PROBLEM TO WORK ON:
In the article on meditation and DNA, retype the part that opens with the words containing "Lead investigator Dr." and closes with "our telomeres intact.".

GIVEN PASSAGE:
*** Block opens ***

A study finds meditating cancer patients are able to affect the makeup of their DNA
“I think, therefore I am” is perhaps the most familiar one-liner in western philosophy. Even if the stoners, philosophers and quantum mechanically-inclined skeptics who believe we’re living an illusion are right, few existential quips hit with such profound, approachable simplicity. The only catch is that in Descartes’ opinion, “we” – our thoughts, our personalities, our “minds” – are mostly divorced from our bodies.
The polymathic Frenchman and other dualist philosophers proposed that while the mind exerts control over our physical interaction with the world, there is a clear delineation between body and mind; that our material forms are simply temporary housing for our immaterial souls. But centuries of science argue against a corporeal crash pad. The body and mind appear inextricably linked. And findings from a new study published in Cancer by a Canadian group suggest that our mental state has measurable physical influence on us – more specifically on our DNA.
Lead investigator Dr. Linda E. Carlson and her colleagues found that in breast cancer patients, support group involvement and mindfulness meditation – an adapted form of Buddhist meditation in which practitioners focus on present thoughts and actions in a non-judgmental way, ignoring past grudges and future concerns — are associated with preserved telomere length. Telomeres are stretches of DNA that cap our chromosomes and help prevent chromosomal deterioration — biology professors often liken them to the plastic tips on shoelaces. Shortened telomeres aren’t known to cause a specific disease per se, but they do whither with age and are shorter in people with cancer, diabetes, heart disease and high stress levels. We want our telomeres intact.

*** Block closes ***

(Extracted data entries)
*** Block opens ***

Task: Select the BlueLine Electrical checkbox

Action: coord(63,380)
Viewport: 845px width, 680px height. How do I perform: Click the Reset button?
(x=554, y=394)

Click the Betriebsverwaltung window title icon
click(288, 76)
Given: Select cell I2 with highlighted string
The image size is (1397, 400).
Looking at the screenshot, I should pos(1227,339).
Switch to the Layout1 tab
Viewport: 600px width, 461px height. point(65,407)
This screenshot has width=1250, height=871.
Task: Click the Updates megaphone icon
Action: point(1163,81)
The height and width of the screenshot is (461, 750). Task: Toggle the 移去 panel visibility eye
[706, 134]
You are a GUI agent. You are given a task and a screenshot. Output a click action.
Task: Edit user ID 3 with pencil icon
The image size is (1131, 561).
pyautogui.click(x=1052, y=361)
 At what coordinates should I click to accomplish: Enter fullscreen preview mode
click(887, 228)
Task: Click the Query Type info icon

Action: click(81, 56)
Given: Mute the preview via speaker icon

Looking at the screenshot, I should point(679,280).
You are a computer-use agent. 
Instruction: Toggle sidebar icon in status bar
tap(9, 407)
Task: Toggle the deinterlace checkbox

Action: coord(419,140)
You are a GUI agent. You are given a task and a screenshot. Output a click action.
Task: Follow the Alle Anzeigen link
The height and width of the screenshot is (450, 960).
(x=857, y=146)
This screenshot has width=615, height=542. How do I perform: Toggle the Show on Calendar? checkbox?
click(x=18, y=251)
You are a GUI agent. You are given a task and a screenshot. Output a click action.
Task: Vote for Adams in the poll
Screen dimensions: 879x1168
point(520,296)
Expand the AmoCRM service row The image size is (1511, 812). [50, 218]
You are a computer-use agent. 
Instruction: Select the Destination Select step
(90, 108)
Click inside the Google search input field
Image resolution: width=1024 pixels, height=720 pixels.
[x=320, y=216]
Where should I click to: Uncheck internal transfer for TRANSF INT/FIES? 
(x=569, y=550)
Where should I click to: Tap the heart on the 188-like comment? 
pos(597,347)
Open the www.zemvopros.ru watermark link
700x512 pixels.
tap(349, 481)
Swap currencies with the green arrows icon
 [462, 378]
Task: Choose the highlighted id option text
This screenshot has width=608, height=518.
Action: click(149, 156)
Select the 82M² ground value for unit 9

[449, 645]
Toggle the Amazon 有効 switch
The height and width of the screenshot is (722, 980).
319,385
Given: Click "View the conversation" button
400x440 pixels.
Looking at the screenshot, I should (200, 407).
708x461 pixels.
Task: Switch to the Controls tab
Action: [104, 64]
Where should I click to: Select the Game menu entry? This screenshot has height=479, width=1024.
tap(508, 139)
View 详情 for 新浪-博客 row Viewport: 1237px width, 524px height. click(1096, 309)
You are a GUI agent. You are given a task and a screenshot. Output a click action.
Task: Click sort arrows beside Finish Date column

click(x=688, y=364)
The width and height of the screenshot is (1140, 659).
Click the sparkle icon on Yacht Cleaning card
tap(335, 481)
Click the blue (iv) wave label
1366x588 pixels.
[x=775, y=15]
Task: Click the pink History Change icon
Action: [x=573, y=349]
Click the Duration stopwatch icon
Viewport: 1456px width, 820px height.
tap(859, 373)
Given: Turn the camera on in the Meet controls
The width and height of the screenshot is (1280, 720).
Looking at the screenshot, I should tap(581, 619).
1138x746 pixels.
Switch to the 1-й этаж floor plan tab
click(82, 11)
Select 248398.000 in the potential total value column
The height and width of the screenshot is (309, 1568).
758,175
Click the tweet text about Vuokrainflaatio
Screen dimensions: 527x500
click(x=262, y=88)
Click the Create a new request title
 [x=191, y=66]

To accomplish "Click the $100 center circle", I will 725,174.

*** Block closes ***

WRITTEN ANSWER:
Lead investigator Dr. Linda E. Carlson and her colleagues found that in breast cancer patients, support group involvement and mindfulness meditation – an adapted form of Buddhist meditation in which practitioners focus on present thoughts and actions in a non-judgmental way, ignoring past grudges and future concerns — are associated with preserved telomere length. Telomeres are stretches of DNA that cap our chromosomes and help prevent chromosomal deterioration — biology professors often liken them to the plastic tips on shoelaces. Shortened telomeres aren’t known to cause a specific disease per se, but they do whither with age and are shorter in people with cancer, diabetes, heart disease and high stress levels. We want our telomeres intact.